Per chi soffre di allergie alimentari, andare a cena fuori spesso è un problema. Si passa dalle telefonate preventive ai ristoranti, all’ispezione delle recensioni web, fino alle richieste più assurde (e talvolta imbarazzanti) al cameriere. Una serie di fastidi che presto potrebbero essere risolti in soli 60 secondi.

Tutto grazie a un dispositivo portatile ideato da uno studente della Brunel University di Londra. Grande quanto una scatoletta di mentine, il device denominato Ally riesce a determinare se l’alimento che abbiamo di fronte può scatenarci delle reazioni allergiche in un minuto. Come? Bastano dei semplici sticker. Una volta messi a contatto con la pietanza (o il drink) si inserisco all’interno di Ally che a sua volta invierà i risultati a un’App per cellulare. Comodo no? E pure rispettoso del bon ton. Per chi non vuole utilizzare il cellulare a tavola, Ally dà un primo e veloce riscontro vibrando.
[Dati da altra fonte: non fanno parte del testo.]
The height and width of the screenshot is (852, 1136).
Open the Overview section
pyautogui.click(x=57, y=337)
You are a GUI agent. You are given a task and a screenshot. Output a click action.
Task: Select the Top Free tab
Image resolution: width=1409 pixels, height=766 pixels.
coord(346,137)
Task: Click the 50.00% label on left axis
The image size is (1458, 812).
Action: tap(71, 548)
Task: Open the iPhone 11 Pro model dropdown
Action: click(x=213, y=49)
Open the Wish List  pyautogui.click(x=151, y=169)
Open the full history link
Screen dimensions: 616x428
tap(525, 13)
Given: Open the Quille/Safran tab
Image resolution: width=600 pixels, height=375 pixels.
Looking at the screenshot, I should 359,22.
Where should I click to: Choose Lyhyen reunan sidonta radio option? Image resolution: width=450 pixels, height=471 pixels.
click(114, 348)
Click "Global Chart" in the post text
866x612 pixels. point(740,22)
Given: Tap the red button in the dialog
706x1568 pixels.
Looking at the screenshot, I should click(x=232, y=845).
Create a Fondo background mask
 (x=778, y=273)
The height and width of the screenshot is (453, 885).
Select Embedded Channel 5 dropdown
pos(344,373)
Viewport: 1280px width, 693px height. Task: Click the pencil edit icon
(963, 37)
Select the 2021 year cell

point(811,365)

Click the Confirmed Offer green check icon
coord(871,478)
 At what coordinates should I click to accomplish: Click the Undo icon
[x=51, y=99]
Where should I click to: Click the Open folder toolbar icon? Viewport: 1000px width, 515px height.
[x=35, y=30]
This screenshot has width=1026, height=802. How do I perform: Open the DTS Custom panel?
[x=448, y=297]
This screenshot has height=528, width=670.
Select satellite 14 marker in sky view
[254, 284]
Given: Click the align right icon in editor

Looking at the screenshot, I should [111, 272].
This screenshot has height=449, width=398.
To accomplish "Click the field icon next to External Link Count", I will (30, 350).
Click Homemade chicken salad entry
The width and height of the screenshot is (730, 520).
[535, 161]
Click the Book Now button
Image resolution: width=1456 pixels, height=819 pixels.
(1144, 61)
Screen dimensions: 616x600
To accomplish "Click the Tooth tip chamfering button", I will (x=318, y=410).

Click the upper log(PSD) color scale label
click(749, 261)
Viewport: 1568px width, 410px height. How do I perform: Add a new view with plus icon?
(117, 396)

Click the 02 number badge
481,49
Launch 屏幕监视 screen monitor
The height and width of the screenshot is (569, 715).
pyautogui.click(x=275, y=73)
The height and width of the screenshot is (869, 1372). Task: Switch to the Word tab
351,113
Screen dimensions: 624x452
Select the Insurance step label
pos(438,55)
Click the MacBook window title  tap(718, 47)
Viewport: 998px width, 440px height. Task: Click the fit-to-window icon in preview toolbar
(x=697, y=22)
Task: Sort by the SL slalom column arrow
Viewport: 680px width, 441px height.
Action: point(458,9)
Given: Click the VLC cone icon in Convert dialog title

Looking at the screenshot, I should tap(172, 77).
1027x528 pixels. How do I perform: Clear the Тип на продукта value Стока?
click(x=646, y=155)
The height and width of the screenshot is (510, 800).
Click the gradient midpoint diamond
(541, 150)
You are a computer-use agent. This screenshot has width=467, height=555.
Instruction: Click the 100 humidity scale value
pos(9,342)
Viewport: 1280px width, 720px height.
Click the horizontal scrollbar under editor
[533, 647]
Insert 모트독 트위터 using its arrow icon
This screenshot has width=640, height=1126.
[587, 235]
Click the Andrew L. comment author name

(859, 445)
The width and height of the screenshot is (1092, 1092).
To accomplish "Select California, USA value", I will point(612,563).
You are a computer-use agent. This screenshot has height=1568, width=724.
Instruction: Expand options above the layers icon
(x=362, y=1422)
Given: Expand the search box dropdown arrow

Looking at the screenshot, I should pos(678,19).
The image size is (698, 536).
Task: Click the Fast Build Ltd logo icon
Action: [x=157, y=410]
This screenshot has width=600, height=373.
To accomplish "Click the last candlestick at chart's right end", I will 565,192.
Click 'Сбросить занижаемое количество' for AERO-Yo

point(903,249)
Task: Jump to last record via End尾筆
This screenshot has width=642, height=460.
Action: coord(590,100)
Al momento, tuttavia, l’inventore di Ally ha testato solo gli sticker dedicati all’intolleranza al lattosio. Ma presto punta a espandere il proprio repertorio fino alla possibilità di rintracciare la presenza di proteine animali all’interno dei piatti. Un valido aiuto per i vegetariani. Il costo? 30 sterline (20 centesimi per gli sticker). Circa 1/7 del costo degli attuali sistemi portatili anti allergeni.